*** Given data ***

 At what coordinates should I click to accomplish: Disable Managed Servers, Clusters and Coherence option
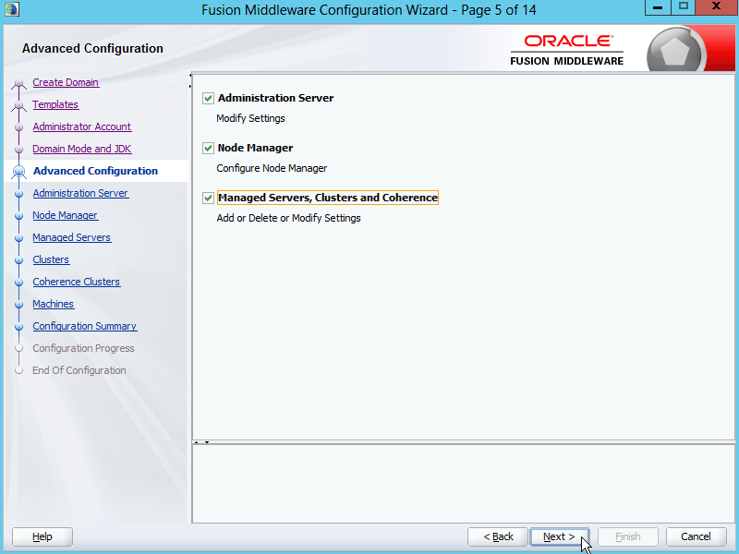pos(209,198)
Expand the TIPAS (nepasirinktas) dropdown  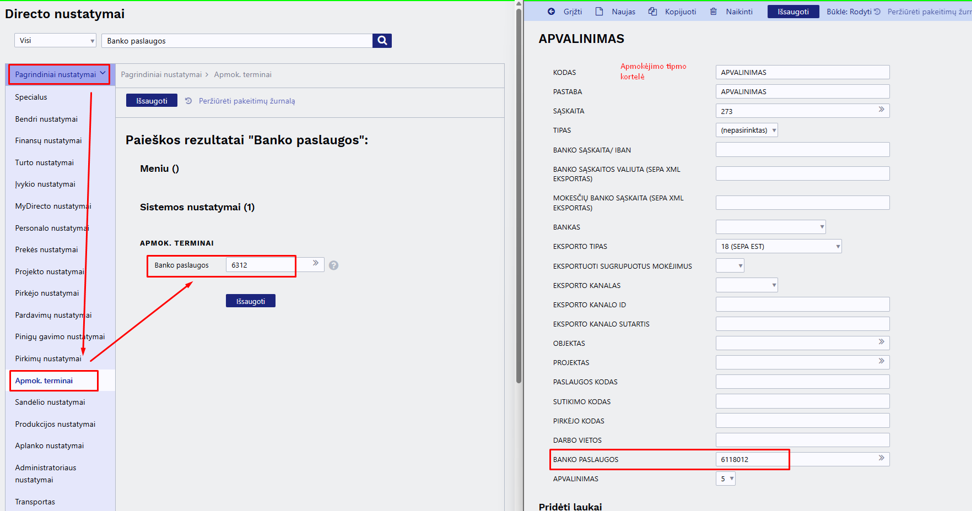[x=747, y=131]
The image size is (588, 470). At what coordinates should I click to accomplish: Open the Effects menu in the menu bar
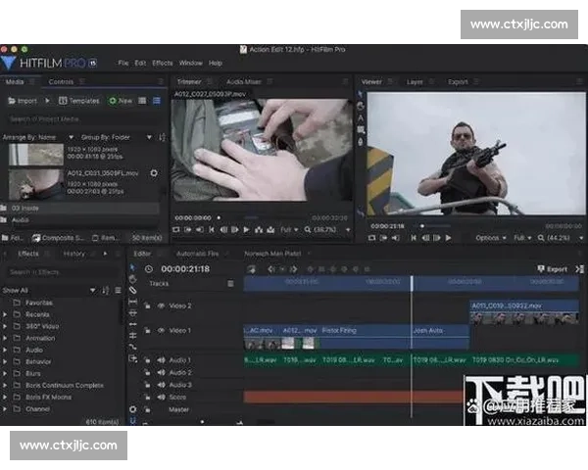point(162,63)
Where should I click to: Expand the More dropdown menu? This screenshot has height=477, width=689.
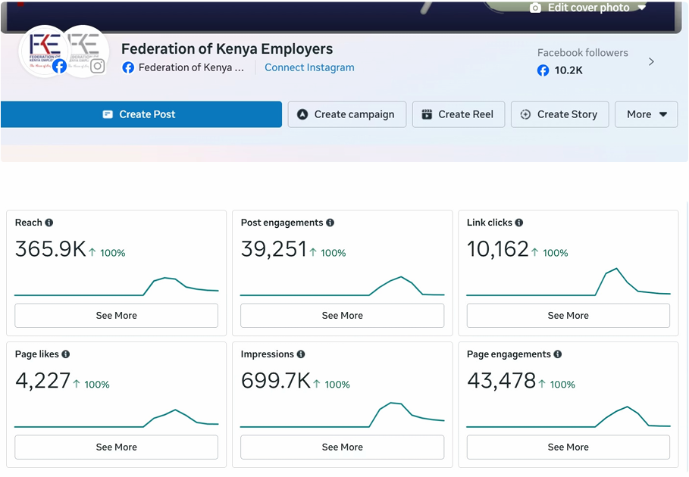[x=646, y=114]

*** End of Given data ***

§ **Aim of the exercise**
Repeat nothing but the lines from the one containing "The image size" through the end of the entries, exactly, and skip the pictures.

§ **Task solution**
The image size is (588, 470). At what coordinates should I click to accomplish: Open the Effects menu in the menu bar
point(162,63)
Where should I click to: Expand the More dropdown menu? This screenshot has height=477, width=689.
[x=646, y=114]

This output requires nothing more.